Dolan, un actor que intervino en obras de Broadway y giras nacionales, organiza los paseos a partir de Broadway Up Close, una empresa que se enorgullece de contratar sólo actores y personal de los teatros, para darle mayor autenticidad a la experiencia.

Le tomó años convencer a los dueños del Hudson, el Ambassador Theatre Group, que le permitieran organizar visitas guiadas cuando no hay funciones. Lleva consigo un iPad lleno de fotos y de videos del teatro para acompañar sus relatos.

Entre lo más destacado del paseo figuran el lobby de mármol, con sus luminosos azulejos azules, anaranjados y morados de Louis Comfort Tiffany, y la luz del escenario, que permanece siempre encendida. Uno se entera de que los mejores asientos costaron dos dólares cuando abrió el teatro en 1903 y descubrirá por qué los baños de las mujeres están siempre tan atestados.

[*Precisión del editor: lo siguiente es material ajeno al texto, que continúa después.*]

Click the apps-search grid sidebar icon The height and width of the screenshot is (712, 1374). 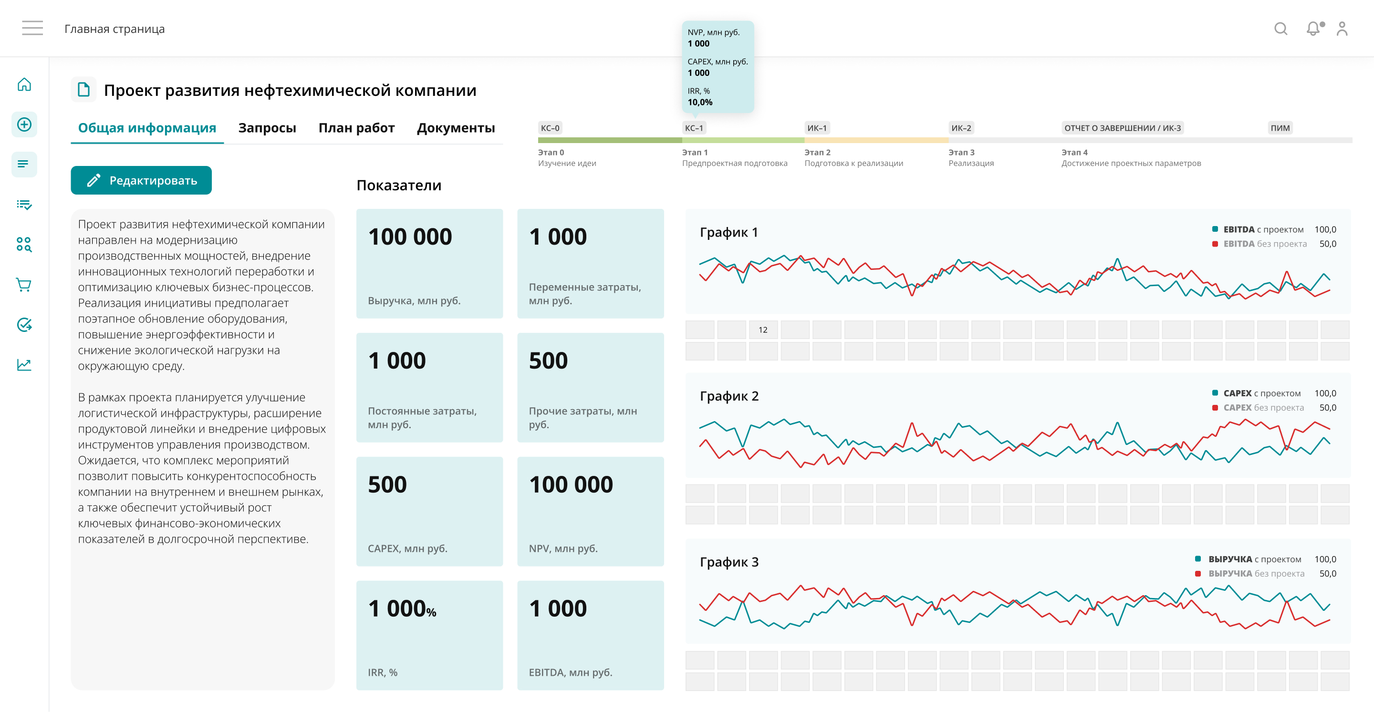[x=24, y=245]
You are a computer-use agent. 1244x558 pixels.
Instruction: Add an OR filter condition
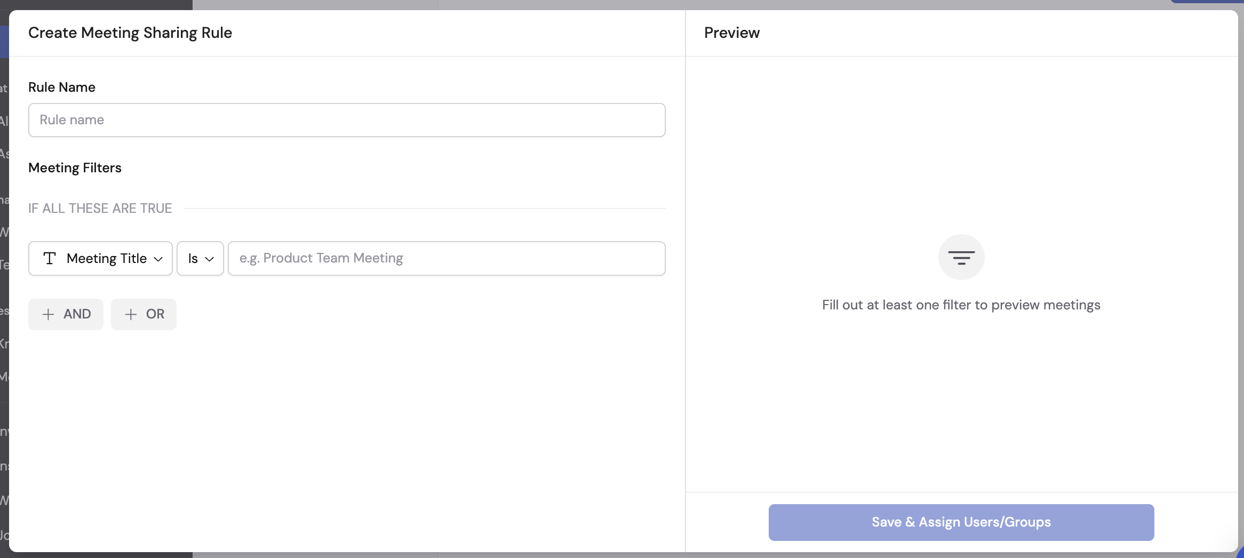tap(143, 314)
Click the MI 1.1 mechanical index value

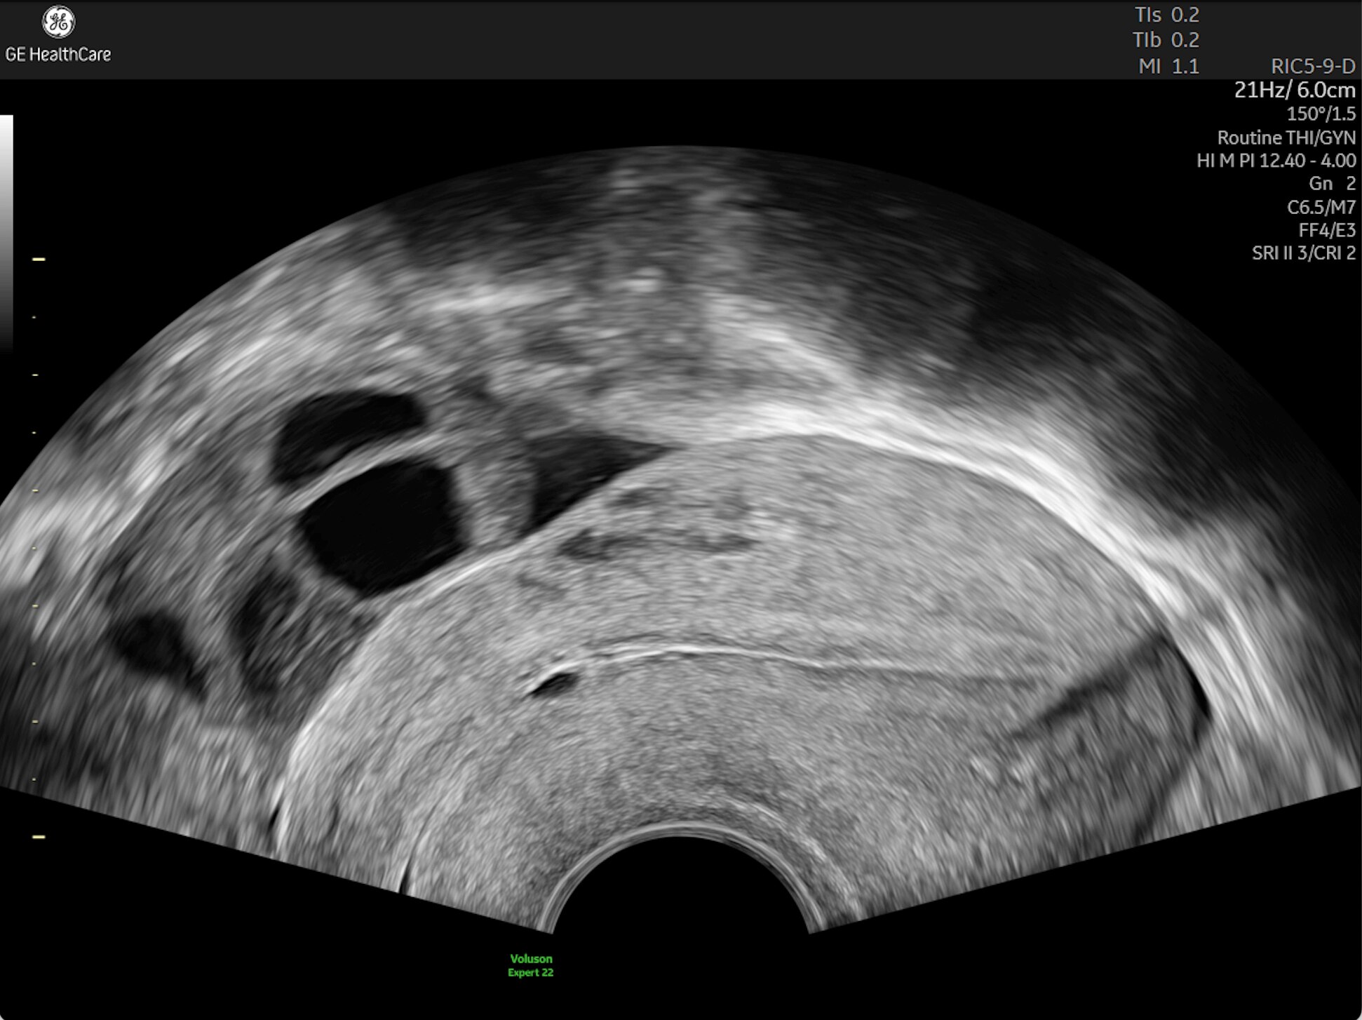[x=1168, y=66]
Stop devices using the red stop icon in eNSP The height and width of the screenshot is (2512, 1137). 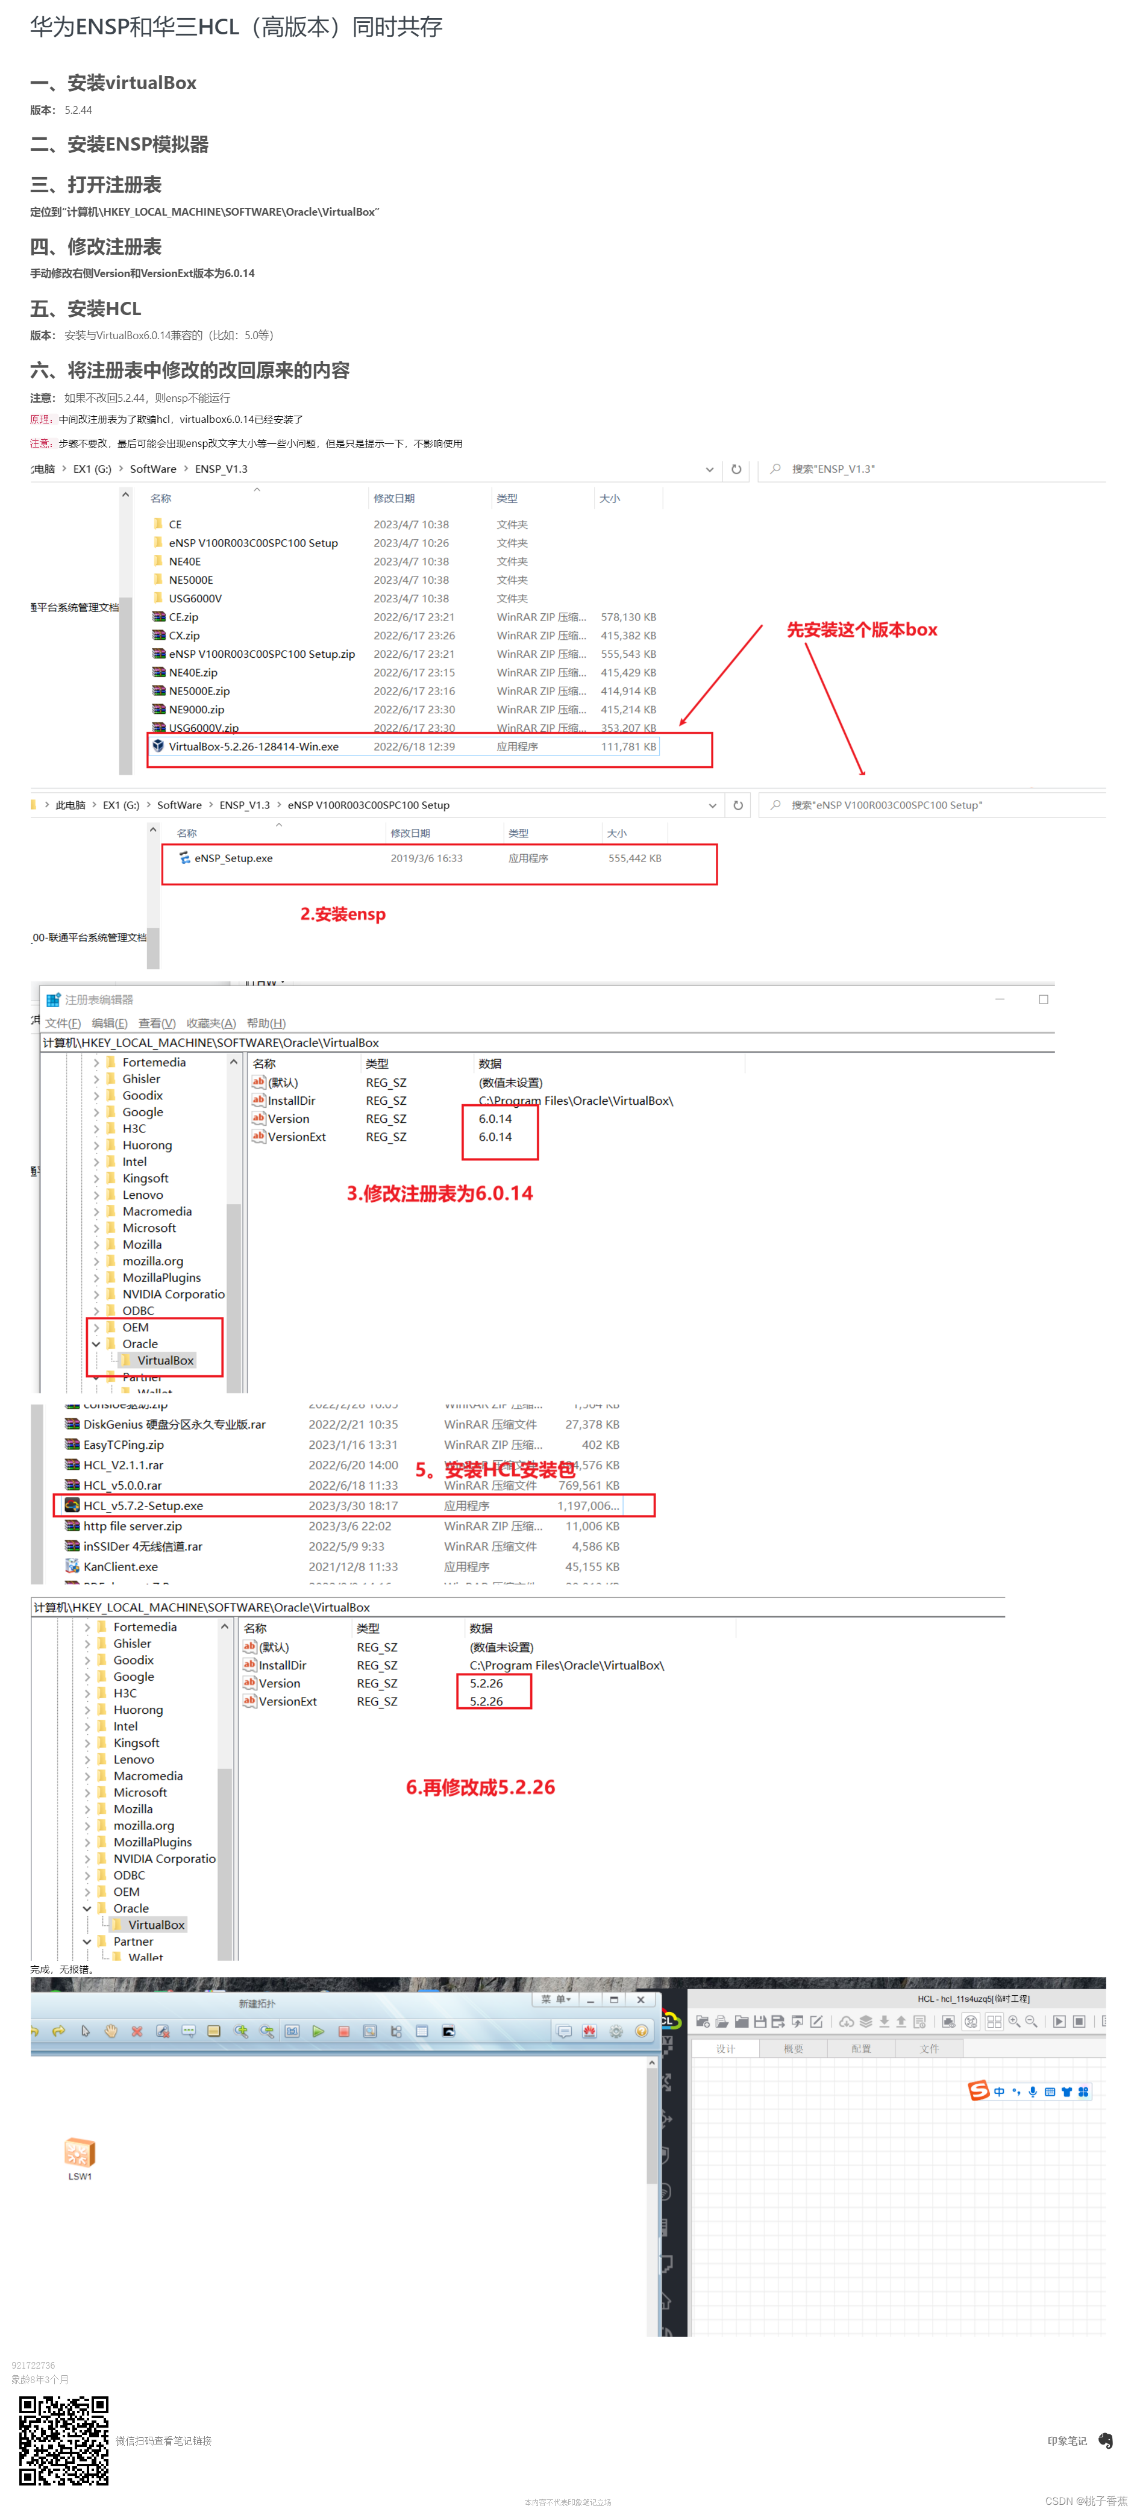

En su condición de actor, Dolan puede explicar detalles técnicos desde el movimiento del telón de fondo, hasta las fortunas que pagan los productores para llevar todo lo que necesitan a la sala. Dice que los actores cuentan las veces que el público tose, un indicio de aburrimiento. Y si usted es el tipo de persona que filma el espectáculo con su teléfono, advierte que los actores se dan cuenta cuando hay una lucecita roja delatora y avisan a los acomodadores.